• _The request_
Set down, without alteration, every line from the very first one down to the line that contains "Action: pos(380,265)", both of these included.
==============================
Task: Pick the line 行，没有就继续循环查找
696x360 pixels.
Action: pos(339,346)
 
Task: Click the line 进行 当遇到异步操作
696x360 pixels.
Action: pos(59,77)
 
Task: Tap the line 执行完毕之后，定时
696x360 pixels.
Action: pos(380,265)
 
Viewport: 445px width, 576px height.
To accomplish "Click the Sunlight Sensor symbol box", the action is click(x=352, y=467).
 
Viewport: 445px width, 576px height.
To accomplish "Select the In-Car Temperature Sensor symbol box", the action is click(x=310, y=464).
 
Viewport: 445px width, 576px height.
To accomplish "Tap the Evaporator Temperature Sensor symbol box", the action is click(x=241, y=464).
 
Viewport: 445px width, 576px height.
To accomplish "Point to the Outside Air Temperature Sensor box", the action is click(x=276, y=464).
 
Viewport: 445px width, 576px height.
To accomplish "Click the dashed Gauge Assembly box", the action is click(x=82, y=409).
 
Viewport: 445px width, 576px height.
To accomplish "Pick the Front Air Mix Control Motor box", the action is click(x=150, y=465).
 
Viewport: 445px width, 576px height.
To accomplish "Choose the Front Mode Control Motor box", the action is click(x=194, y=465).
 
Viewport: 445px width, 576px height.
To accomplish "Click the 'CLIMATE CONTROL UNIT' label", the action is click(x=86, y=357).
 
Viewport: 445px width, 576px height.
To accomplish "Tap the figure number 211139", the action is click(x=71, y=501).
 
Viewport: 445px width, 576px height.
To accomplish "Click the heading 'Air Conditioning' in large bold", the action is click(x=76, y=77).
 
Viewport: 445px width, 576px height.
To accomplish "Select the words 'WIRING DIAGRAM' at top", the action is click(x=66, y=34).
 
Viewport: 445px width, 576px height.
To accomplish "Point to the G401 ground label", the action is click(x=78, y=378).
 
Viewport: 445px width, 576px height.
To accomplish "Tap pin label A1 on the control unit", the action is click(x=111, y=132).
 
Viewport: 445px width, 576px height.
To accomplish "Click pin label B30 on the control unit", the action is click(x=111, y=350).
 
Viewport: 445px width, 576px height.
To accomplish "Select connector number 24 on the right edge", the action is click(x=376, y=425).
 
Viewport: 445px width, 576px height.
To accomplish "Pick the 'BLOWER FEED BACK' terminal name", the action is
==============================
• _Result below_
Task: Pick the line 行，没有就继续循环查找
696x360 pixels.
Action: pos(339,346)
 
Task: Click the line 进行 当遇到异步操作
696x360 pixels.
Action: pos(59,77)
 
Task: Tap the line 执行完毕之后，定时
696x360 pixels.
Action: pos(380,265)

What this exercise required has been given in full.